#### CONSIGNE 1:
D'après l'extrait choisi, pour quelles raisons ces jeunes ont-ils quitté les centres d'accueil pour mineurs ? Répondez en une à trois phrases.
#### CONSIGNE 2:
Réécrivez plus brièvement, s'il vous plaît, le paragraphe de l'extrait choisi qui commence par « Mohamed, âgé aujourd'hui de 17 ans », en gardant ses faits principaux.

#### EXTRAIT CHOISI:
○ ○ ○
«Je suis entré à Melilla par la frontière de Bni Ansar quand j’avais 12 ans, j’ai passé 5 ans dans deux centres de détention pour mineurs, à Baluarte et ensuite à la Milagrosa. J’étais fatigué d’attendre et j’en avais marre des problèmes que j’avais là-bas, ils ne m’ont pas donné les papiers (de résidence), et on avait un surveillant qui nous frappait. Ça fait maintenant quelques mois que je suis ici, je dors dans le port. Avec un peu de chance, je pourrais bientôt me glisser dans un bateau et partir en Espagne», raconte Mohamed*, cité dans un article publié, ce mercredi 20 novembre, par la radio espagnole Cadena Ser, en marge de la Journée internationale des droits de l'enfant.
Mohamed, âgé aujourd’hui de 17 ans, n’est pas le seul dans cette situation. Au total, ils sont une trentaine d’enfants et adolescents marocains à investir jour et nuit les quais de ce port, situé à une dizaine de kilométrés seulement de Nador, dans le nord-est du Maroc.
Mauvais traitements
La plupart d’entre eux se sont enfuis des centres d’accueil pour mineurs où ils étaient placés, ne concevant pas pourquoi ceux-ci tardaient autant à leur livrer des papiers de résidence. D’autres sont plutôt sortis à cause des mauvais traitements qu’ils subissaient des fois de la part du personnel chargé des les surveiller, rapporte la même source.
○ ○ ○
#### MATÉRIEL PRÉSENTÉ:
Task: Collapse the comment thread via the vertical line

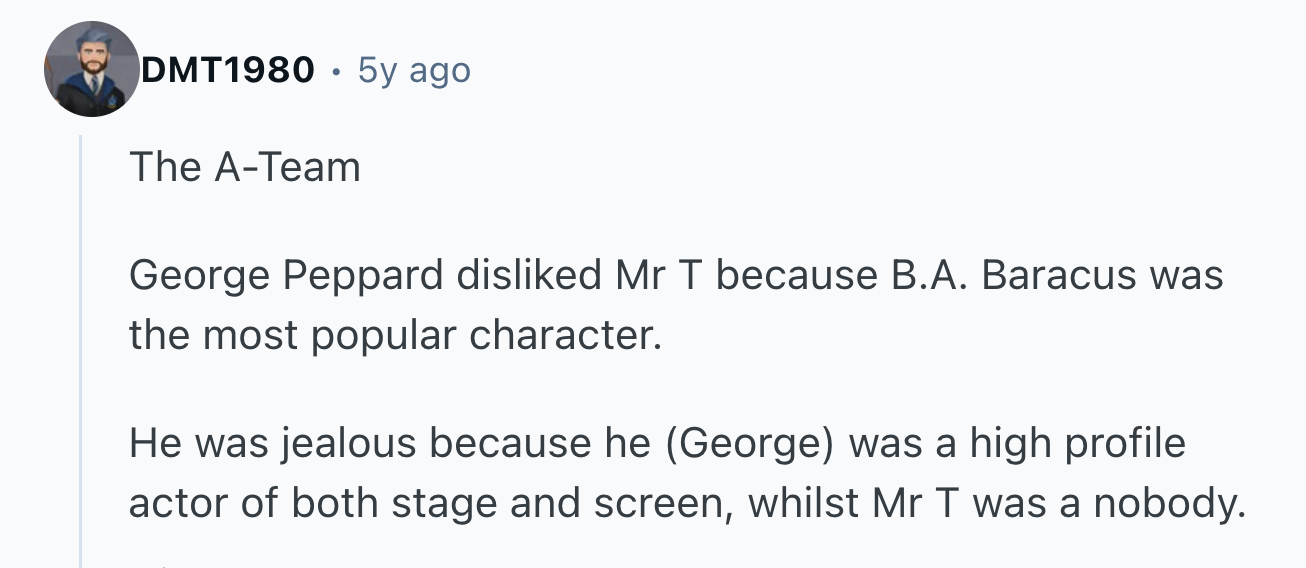Action: [x=81, y=350]

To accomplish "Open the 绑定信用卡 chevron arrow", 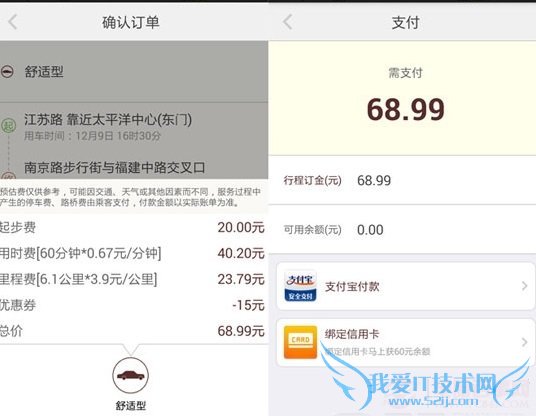I will tap(524, 342).
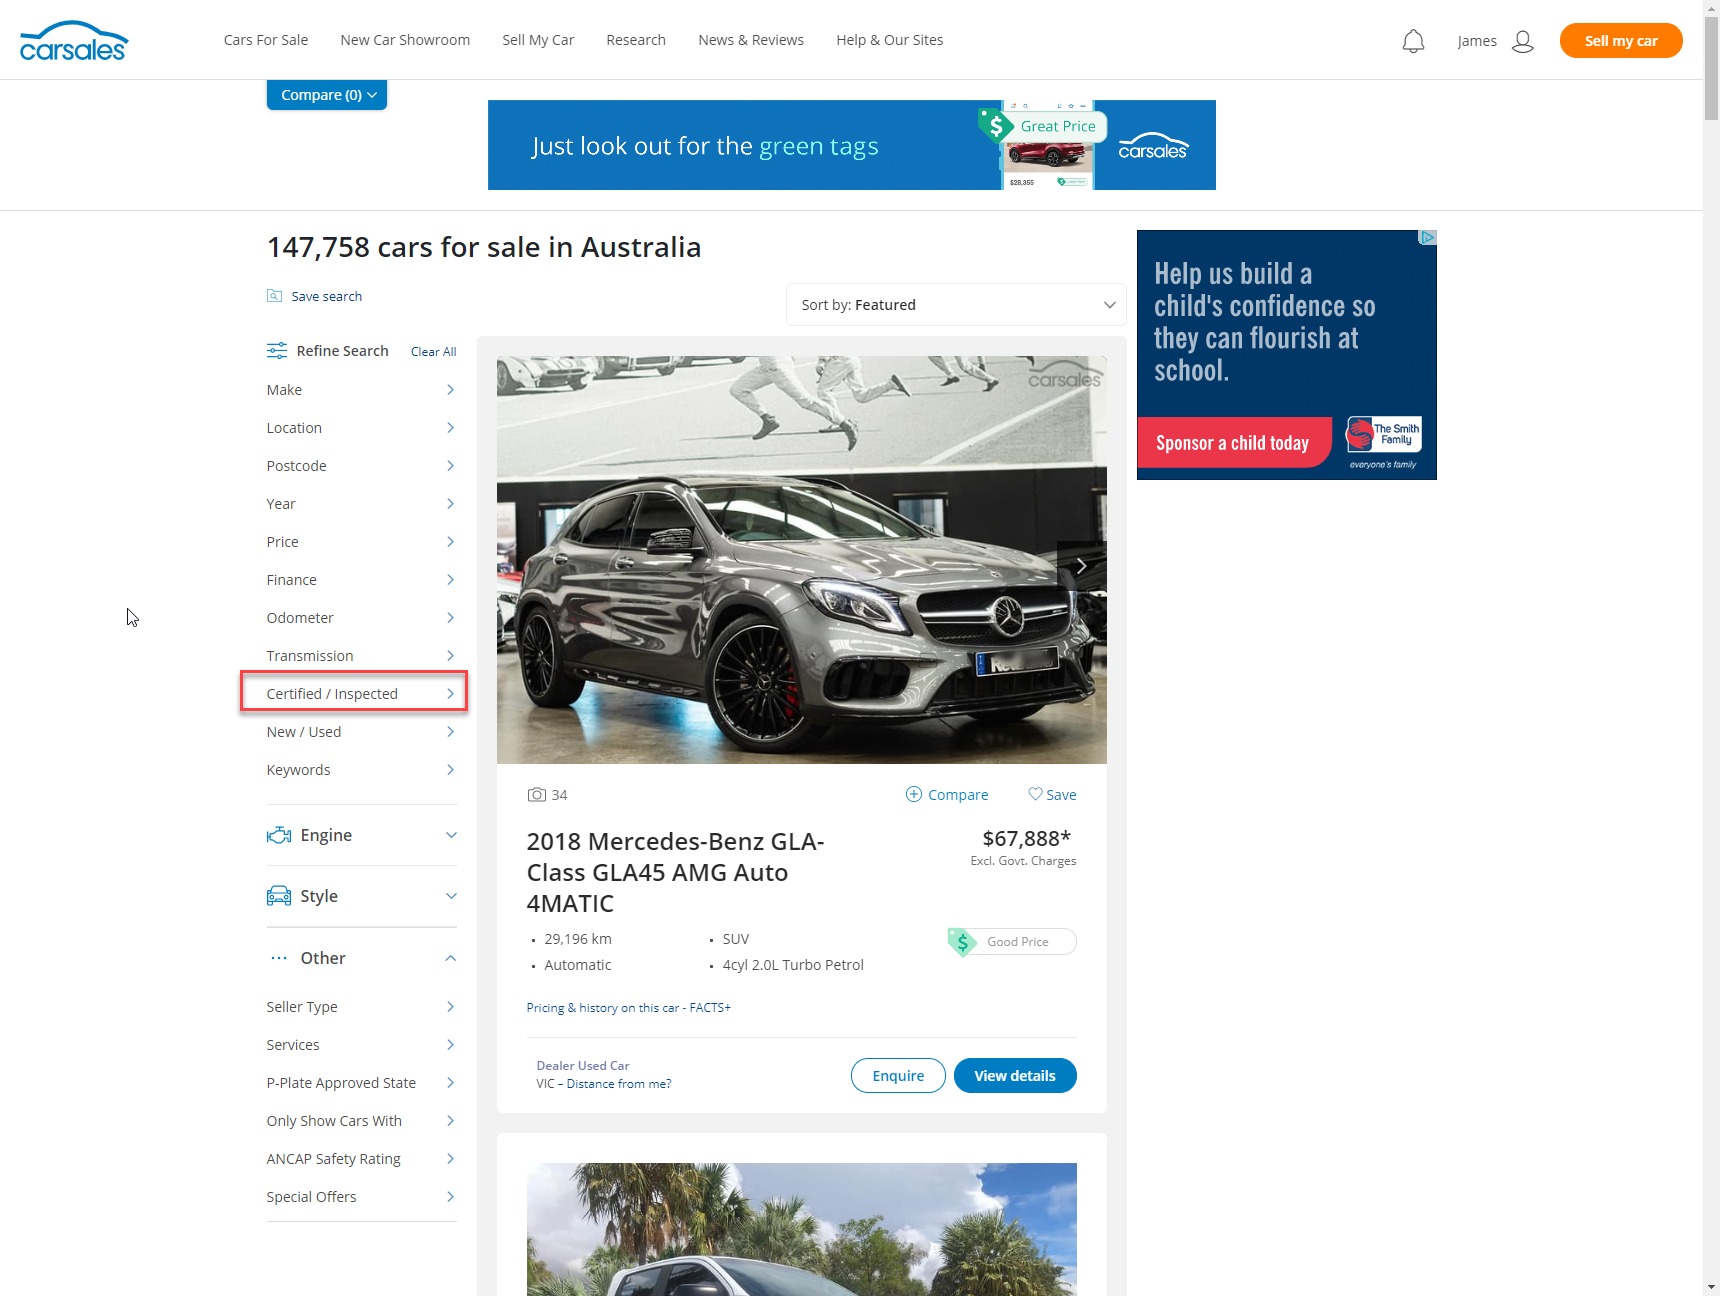Open the photo count camera icon

[x=537, y=795]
○ ○ ○
#### RÉPONSE ATTENDUE 1:
La plupart se sont enfuis parce qu'ils ne comprenaient pas pourquoi les centres tardaient autant à leur délivrer des papiers de résidence. D'autres sont partis à cause des mauvais traitements que leur faisait parfois subir le personnel chargé de les surveiller.

#### RÉPONSE ATTENDUE 2:
Mohamed, 17 ans, n'est pas un cas isolé : une trentaine d'enfants et d'adolescents marocains occupent jour et nuit les quais de ce port, à une dizaine de kilomètres de Nador, dans le nord-est du Maroc.